BACKGROUND OF THE INVENTION
[0003] In general, a hard disk unit includes a medium having a
magnetic recording film deposited thereon, a spindle motor for
rotating the medium at a predetermined rotational speed, a magnetic
head for writing and reading information data, a voice coil motor
(VCM) for driving the magnetic head, a controller and the like. The
recent drastic price competition among manufacturers imposes a
demand for further cost reduction on voice coil motors as well.
[0004] Referring to FIG. 1, a voice coil motor 10 includes magnetic
material yokes 1, 1 and magnets (permanent magnets) 2 adhesively
disposed thereon as described in JP-A 2004-23969. It is noted that
the magnet adhesively disposed on the upper yoke 1 is omitted in
FIG. 1 for simplicity of illustration. The yokes 1, 1 are coupled
by magnetic material posts 5 such that magnets 2 face each other to
define a space therebetween. A moving coil 3 on an arm 4 is located
in the space between magnets 2. The voice coil motor 10 has a
function of positioning a magnetic head. After magnets 2 are
disposed on yokes 1, they are magnetized so as to produce alternate
magnetic poles in the order of N and S.
[0005] The shape of magnets is generally determined depending on
the required performance of a voice coil motor. Referring to FIG.
2, a magnetic disk unit 20 is illustrated which includes a
generally rectangular housing 22 for receiving a magnetic disk 21.

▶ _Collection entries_
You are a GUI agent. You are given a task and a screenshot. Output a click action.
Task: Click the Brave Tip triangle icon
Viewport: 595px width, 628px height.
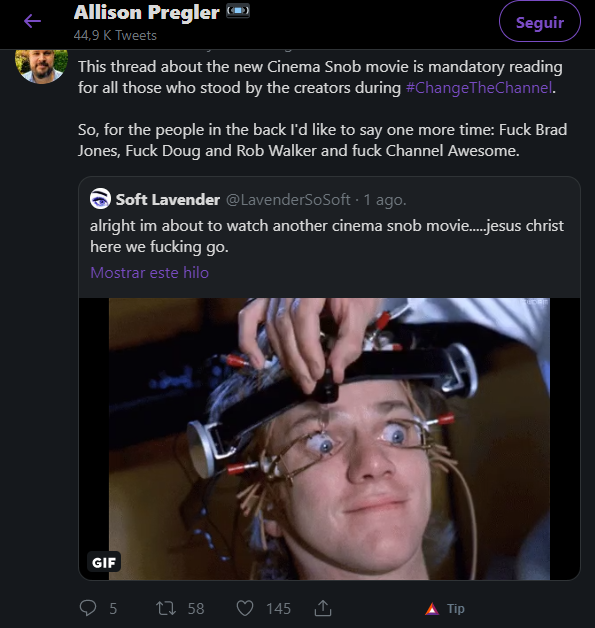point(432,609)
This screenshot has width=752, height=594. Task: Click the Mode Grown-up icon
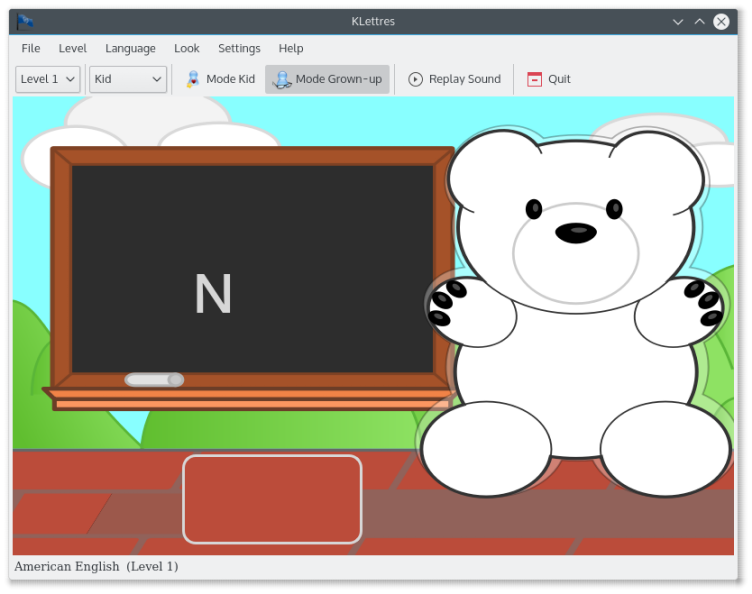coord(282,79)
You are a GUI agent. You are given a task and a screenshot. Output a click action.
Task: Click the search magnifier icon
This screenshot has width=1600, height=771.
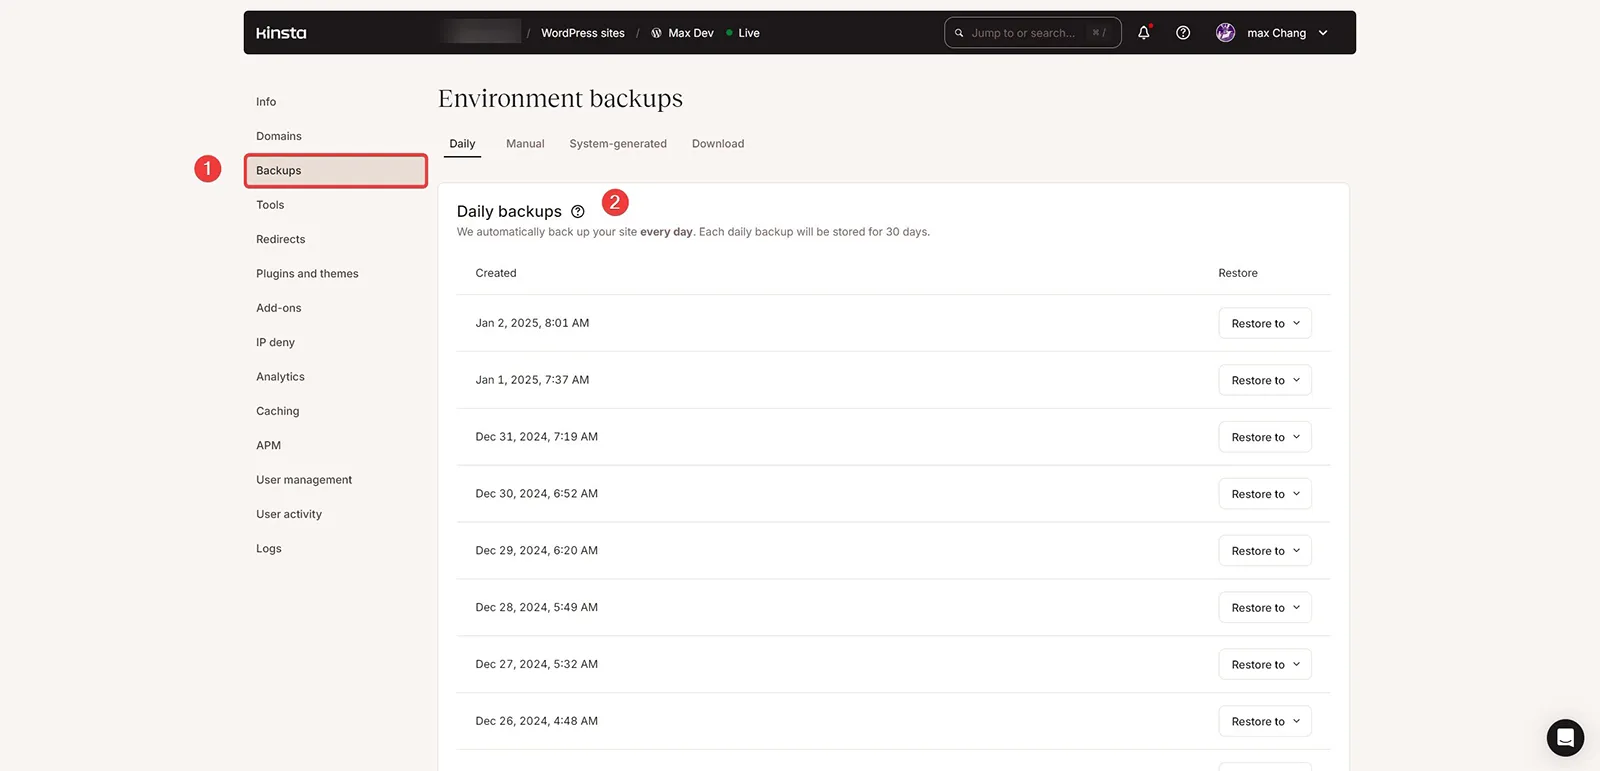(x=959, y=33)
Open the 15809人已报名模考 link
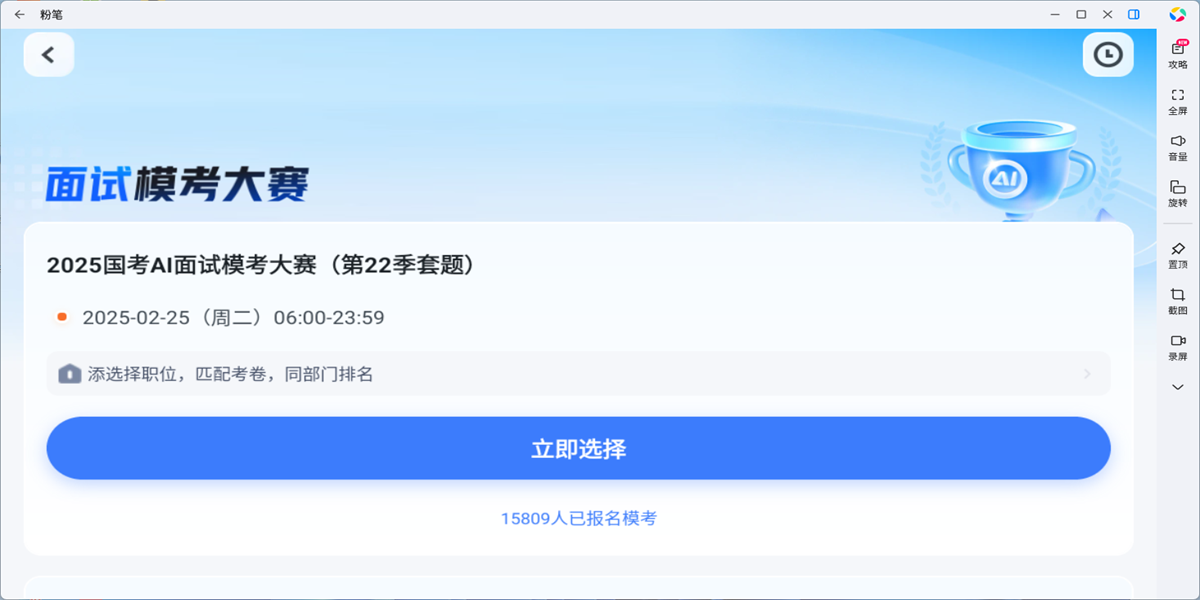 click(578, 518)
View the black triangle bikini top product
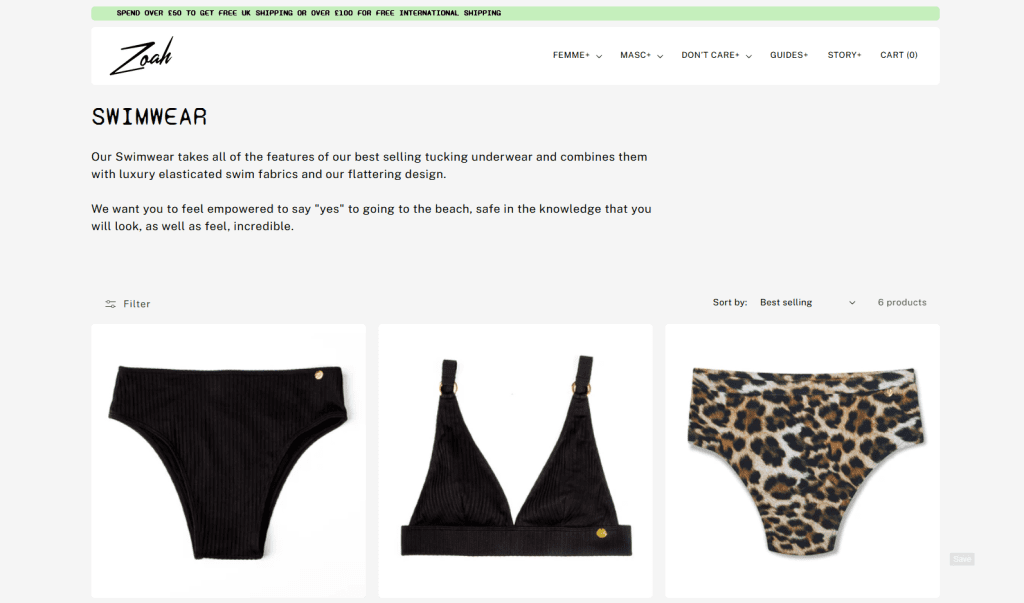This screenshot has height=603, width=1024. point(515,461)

▶ _Task requirements_
**A)** Decide whether each statement below agrees with the patent excerpt. Answer yes or no for each, and quote the deciding words of the excerpt.
(i) The spindle motor turns the medium at a predetermined rotational speed.
(ii) The magnets are magnetized before they are placed on the yokes.
(iii) FIG. 1 shows the magnet on the upper yoke.
**B)** Quote the records from the line containing "This screenshot has width=752, height=594." down through the end of the records, including both ends, and leave out the pictures.

▶ _Full solutions_
**A)**
(i) Yes: "a spindle motor for rotating the medium at a predetermined rotational speed"
(ii) No: "After magnets 2 are disposed on yokes 1, they are magnetized"
(iii) No: "the magnet adhesively disposed on the upper yoke 1 is omitted in FIG. 1"

**B)**
This screenshot has width=752, height=594. Task: Click the Mode Grown-up icon
coord(282,79)
You are a GUI agent. You are given a task and a screenshot. Output a click action.
Task: Click the search magnifier icon
This screenshot has width=1600, height=771.
(x=959, y=33)
Open the 15809人已报名模考 link
 click(578, 518)
View the black triangle bikini top product
This screenshot has height=603, width=1024. point(515,461)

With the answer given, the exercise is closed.